→ EXERCISE INSTRUCTIONS
Pictures are not part of the copy. Write out exactly the lines from the line with "Where should I" through the end of the entries below.
BEGIN
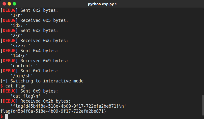204x119 pixels.
Task: Click the blinking cursor at the prompt
Action: point(7,116)
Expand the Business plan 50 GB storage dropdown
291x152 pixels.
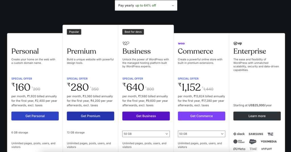click(x=146, y=134)
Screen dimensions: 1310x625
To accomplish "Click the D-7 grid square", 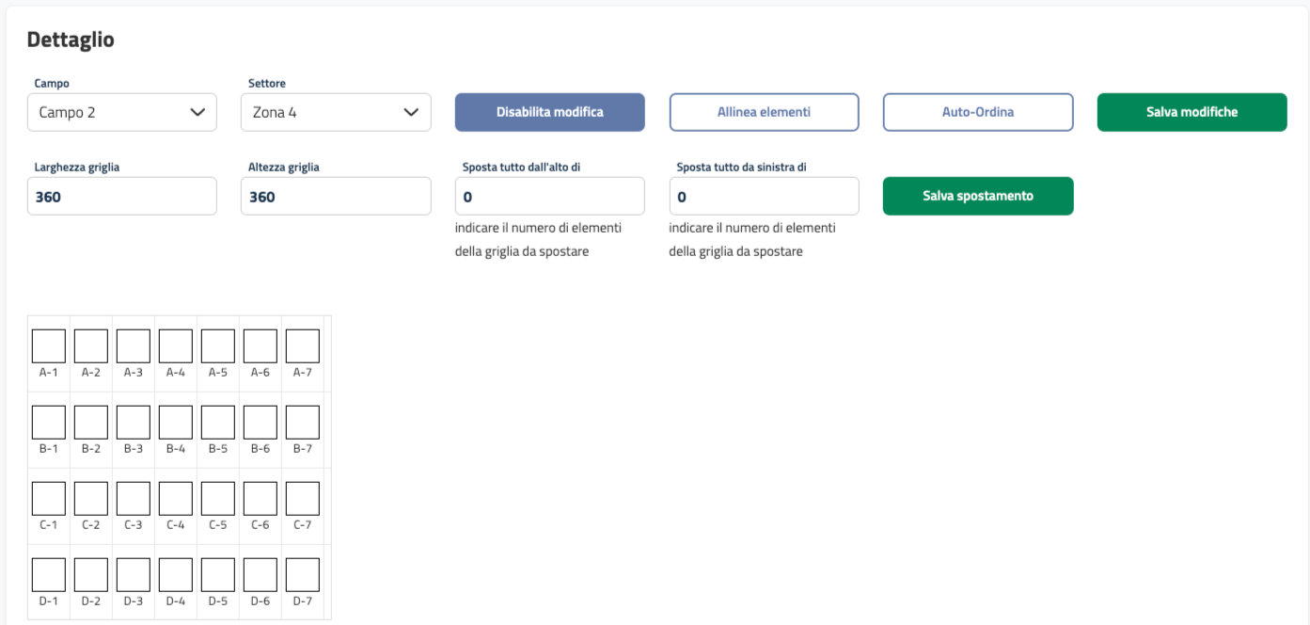I will (x=302, y=575).
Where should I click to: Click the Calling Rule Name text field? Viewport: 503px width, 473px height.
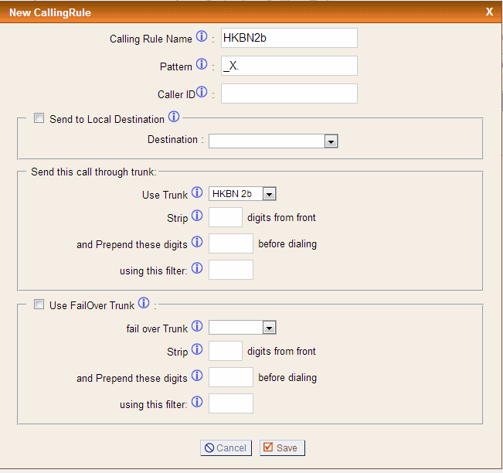(289, 38)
END
→ OUTPUT OF THE EXERCISE
Where should I click to: Click the Calling Rule Name text field? Viewport: 503px width, 473px height.
(289, 38)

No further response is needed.